*Requirement:* Copy out exactly the lines below that run from the one holding "The height and width of the screenshot is (784, 1516)." to the one holding "Task: Toggle dark mode with the moon icon", keeping both of those lines and no others.

*Dataset entries:*

=== Begin Enclosure ===

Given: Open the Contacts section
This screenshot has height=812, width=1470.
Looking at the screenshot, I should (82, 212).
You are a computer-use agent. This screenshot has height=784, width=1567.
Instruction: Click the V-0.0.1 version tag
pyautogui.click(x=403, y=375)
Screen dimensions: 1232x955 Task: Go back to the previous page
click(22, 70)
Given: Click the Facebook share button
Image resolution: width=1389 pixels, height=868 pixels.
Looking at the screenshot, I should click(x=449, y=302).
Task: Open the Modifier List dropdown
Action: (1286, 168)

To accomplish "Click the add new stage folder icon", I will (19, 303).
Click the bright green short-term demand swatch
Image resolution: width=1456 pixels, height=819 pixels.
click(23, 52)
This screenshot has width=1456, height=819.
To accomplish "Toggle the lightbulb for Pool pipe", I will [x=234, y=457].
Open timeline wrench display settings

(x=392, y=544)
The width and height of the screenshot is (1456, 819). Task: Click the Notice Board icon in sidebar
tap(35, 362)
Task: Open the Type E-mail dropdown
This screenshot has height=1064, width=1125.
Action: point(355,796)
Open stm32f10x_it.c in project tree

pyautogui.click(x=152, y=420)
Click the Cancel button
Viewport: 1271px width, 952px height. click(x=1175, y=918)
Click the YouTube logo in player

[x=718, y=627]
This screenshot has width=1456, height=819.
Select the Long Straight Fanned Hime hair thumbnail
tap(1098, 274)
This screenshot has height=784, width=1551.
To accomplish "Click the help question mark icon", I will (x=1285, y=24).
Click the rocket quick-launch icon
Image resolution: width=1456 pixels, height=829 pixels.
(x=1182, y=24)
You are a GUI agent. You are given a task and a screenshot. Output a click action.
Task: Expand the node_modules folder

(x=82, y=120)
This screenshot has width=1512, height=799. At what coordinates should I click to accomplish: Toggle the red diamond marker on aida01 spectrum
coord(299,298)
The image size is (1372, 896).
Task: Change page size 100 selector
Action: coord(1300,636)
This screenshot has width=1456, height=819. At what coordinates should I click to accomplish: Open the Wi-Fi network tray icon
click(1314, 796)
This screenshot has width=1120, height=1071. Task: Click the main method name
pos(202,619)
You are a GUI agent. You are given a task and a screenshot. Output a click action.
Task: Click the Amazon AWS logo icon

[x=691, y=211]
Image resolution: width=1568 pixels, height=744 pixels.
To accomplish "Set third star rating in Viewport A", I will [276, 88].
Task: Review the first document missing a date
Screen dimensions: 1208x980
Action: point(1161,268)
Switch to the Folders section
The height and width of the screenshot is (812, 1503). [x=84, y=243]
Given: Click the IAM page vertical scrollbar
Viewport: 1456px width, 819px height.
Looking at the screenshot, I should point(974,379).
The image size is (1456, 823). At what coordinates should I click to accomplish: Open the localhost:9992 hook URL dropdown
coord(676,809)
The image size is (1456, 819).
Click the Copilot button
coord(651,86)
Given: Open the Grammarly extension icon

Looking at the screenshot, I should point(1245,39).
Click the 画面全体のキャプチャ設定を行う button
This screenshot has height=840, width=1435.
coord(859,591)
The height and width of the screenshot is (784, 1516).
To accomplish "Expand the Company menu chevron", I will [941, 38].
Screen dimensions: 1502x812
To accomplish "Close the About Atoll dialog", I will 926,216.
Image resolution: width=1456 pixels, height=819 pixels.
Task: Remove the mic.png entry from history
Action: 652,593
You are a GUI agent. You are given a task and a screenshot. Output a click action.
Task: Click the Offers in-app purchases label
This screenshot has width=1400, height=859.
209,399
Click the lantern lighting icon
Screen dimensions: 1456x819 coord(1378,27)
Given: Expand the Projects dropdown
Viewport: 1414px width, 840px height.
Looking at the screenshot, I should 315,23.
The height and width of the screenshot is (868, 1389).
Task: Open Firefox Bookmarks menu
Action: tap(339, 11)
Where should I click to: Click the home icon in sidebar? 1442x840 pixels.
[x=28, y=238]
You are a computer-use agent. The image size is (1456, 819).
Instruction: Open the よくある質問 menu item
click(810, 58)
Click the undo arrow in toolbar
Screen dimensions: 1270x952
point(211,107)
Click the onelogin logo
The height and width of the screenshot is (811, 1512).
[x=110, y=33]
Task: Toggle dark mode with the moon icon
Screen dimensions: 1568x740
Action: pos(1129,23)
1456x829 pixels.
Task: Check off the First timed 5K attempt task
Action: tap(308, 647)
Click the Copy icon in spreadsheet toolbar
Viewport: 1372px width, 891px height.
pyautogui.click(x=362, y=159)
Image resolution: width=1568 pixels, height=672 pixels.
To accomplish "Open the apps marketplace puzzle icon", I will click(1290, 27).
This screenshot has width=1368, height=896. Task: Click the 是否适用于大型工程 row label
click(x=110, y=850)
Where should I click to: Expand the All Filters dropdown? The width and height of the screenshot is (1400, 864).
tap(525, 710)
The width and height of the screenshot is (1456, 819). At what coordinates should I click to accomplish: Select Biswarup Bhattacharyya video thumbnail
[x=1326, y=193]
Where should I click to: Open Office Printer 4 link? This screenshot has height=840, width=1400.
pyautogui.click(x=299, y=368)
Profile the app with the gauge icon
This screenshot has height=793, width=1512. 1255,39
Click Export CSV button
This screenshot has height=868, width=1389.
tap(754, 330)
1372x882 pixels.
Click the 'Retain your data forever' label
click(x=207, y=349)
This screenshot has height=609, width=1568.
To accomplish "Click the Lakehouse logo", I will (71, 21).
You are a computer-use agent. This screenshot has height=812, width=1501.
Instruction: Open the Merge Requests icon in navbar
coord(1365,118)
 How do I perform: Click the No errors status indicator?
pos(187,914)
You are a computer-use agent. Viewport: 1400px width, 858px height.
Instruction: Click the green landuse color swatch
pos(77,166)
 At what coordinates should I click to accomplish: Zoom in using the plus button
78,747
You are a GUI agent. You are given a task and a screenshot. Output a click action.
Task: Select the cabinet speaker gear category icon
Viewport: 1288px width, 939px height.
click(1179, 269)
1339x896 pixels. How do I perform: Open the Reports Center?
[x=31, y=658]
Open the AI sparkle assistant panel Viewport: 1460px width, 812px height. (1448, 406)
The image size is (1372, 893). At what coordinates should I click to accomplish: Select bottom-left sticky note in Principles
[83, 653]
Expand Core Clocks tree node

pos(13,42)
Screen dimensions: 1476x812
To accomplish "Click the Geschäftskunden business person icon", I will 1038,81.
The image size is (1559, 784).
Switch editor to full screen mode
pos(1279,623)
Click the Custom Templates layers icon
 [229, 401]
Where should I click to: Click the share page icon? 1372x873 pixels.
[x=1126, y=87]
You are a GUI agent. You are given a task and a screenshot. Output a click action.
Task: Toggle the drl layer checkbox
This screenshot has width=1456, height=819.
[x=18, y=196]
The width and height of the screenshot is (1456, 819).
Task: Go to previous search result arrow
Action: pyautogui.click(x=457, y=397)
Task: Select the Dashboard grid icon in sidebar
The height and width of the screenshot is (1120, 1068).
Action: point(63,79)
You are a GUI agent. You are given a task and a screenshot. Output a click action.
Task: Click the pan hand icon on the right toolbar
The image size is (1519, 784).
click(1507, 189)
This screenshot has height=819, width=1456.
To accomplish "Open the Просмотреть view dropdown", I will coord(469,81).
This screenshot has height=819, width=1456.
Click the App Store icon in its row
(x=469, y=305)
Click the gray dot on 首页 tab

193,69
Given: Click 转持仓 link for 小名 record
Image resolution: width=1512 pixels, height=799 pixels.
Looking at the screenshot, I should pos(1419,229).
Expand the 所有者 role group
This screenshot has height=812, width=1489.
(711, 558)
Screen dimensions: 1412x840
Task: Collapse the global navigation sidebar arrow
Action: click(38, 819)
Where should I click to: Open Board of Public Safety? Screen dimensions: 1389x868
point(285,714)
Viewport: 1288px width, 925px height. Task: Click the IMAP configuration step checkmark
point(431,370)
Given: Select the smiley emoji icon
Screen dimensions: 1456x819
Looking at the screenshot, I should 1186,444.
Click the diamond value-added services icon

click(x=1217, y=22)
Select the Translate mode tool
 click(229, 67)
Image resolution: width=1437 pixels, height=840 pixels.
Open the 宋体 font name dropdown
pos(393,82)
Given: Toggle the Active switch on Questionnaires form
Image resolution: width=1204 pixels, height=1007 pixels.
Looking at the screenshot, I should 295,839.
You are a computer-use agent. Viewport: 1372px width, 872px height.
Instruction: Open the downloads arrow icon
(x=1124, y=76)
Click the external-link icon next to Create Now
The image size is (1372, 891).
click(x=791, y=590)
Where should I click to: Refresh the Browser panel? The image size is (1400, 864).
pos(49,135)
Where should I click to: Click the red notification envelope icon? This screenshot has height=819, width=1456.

=== End Enclosure ===

*Task result:*
The height and width of the screenshot is (784, 1516).
To accomplish "Expand the Company menu chevron", I will [941, 38].
Screen dimensions: 1502x812
To accomplish "Close the About Atoll dialog", I will 926,216.
Image resolution: width=1456 pixels, height=819 pixels.
Task: Remove the mic.png entry from history
Action: 652,593
You are a GUI agent. You are given a task and a screenshot. Output a click action.
Task: Click the Offers in-app purchases label
This screenshot has width=1400, height=859.
209,399
Click the lantern lighting icon
Screen dimensions: 1456x819 coord(1378,27)
Given: Expand the Projects dropdown
Viewport: 1414px width, 840px height.
Looking at the screenshot, I should 315,23.
The height and width of the screenshot is (868, 1389).
Task: Open Firefox Bookmarks menu
Action: tap(339, 11)
Where should I click to: Click the home icon in sidebar? 1442x840 pixels.
[x=28, y=238]
You are a computer-use agent. The image size is (1456, 819).
Instruction: Open the よくある質問 menu item
click(810, 58)
Click the undo arrow in toolbar
Screen dimensions: 1270x952
point(211,107)
Click the onelogin logo
The height and width of the screenshot is (811, 1512).
[x=110, y=33]
Task: Toggle dark mode with the moon icon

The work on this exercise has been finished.